Engineering leadership for highly-scalable, fault-tolerant, real-time, distributed systems.
Professional Experience
Elastic, Platform Engineering
Somerville, MA, April 2021-Present
Senior Manager of Engineering
Leading the team that develops all distributed systems aspects of
Elasticsearch, including cluster coordination and data
replication. Doubled the team's size in one year; currently 11 engineers.
Oversaw four promotions and four patent applications. The team
delivered traffic compression by more than 50%, a
resource-sensitive shard allocator, and scalability improvements
reducing out-of-memory errors 12-fold. Updated the support
escalation process across 10 Elasticsearch teams and more than 70
engineers, reducing median response time by 36%, time investment
by 276%, and stress by 84%. Documented the responsibilities of
Elasticsearch managers. Mentored close to half a dozen engineering
managers.
Akamai Technologies, Platform Engineering
Cambridge, MA, October 2008-April 2021
Engineering Manager, March 2018-April 2021
Led the team that develops the alerting infrastructure responsible
for monitoring Akamai's platform with operational
efficiency. Managed up to 8 engineers, including matrix
reporting. The team delivered alert correlation and notification
services, and a web-based interface for viewing alerts. Owned
backend services spanning 3 teams and approximately 20 engineers,
automating the response to thousands of alerts per day.
Principal Lead Software Engineer, January 2015-February 2018
Managed the Alert Management Systems team, including roadmap
planning, performance evaluations, and career progressions. Grew
the team from 1 to 3 engineers. Led the team to evolve a single
database backend to geographically distributed, real-time replicas
while maintaining four 9s of availability, migrate a variety of
database clients to REST APIs, and establish modern development
infrastructure and processes. Delivered on schedule projects
spanning engineers across three continents.

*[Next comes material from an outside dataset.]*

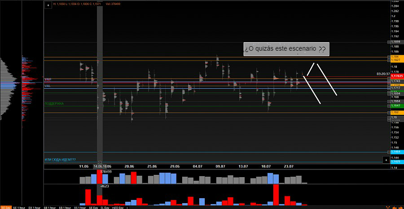
Task: Click the 09.07 date on time axis
Action: pyautogui.click(x=220, y=166)
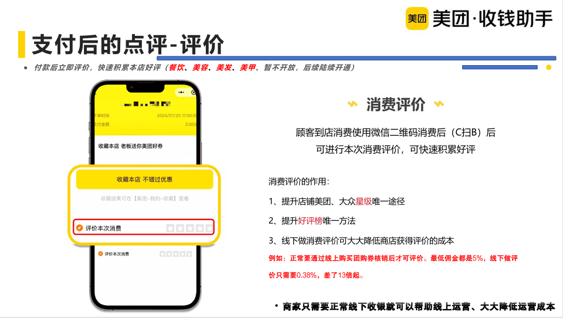Give five stars in the highlighted review row
This screenshot has width=563, height=318.
pos(209,228)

Principal Software Engineer, July 2013-December 2014
Carried out scalability projects in Query, a distributed,
event-based system that continuously processes data
from the entire Akamai platform. Mentored over half a dozen engineers. Senior Software Engineer, February 2010-June 2013
Designed and implemented multi-threaded system software for real-time
publication, aggregation, delivery, and processing of data across Akamai's
distributed platform. Developed C, C++, Java,
Python, and Perl interfaces used by both internal and customer-facing
applications for monitoring, alerting, and reporting. Senior Performance Engineer, October 2008-January 2010
Used and developed tools to measure and analyze the performance,
robustness, and scalability of large distributed systems. Took end-to-end
responsibility of complex systems.
IBM Research
Advanced Enterprise Middleware, Watson Research Center, Hawthorne, NY, Summer 2007
Developed a replication middleware for distributed,
multi-tier, server architectures. Quantified the server
replication and data partitioning performance benefits, as well as
the consistency overhead, using the TPC-W transactional web
commerce benchmark. Patented the
middleware's efficient, distributed, strong-consistency protocol.
Intel Research
Corporate Technology Group, Pittsburgh, PA, Summer 2006
Built an event-driven,
collaborative spam filter that employed a
distributed protocol to defend against sybil attacks.
Hewlett-Packard
Enterprise Storage & Servers, Colorado Springs, CO, Summer 2005
Developed and
documented a logging mechanism used for asynchronous replication in a
distributed disk array.
Analyzed the H.323 protocol family, used for multimedia
applications (VoIP) in packet switched networks, and summarized
the results in a technical report, including detailed protocol
description and performance evaluation of applications under IPv6
in Solaris.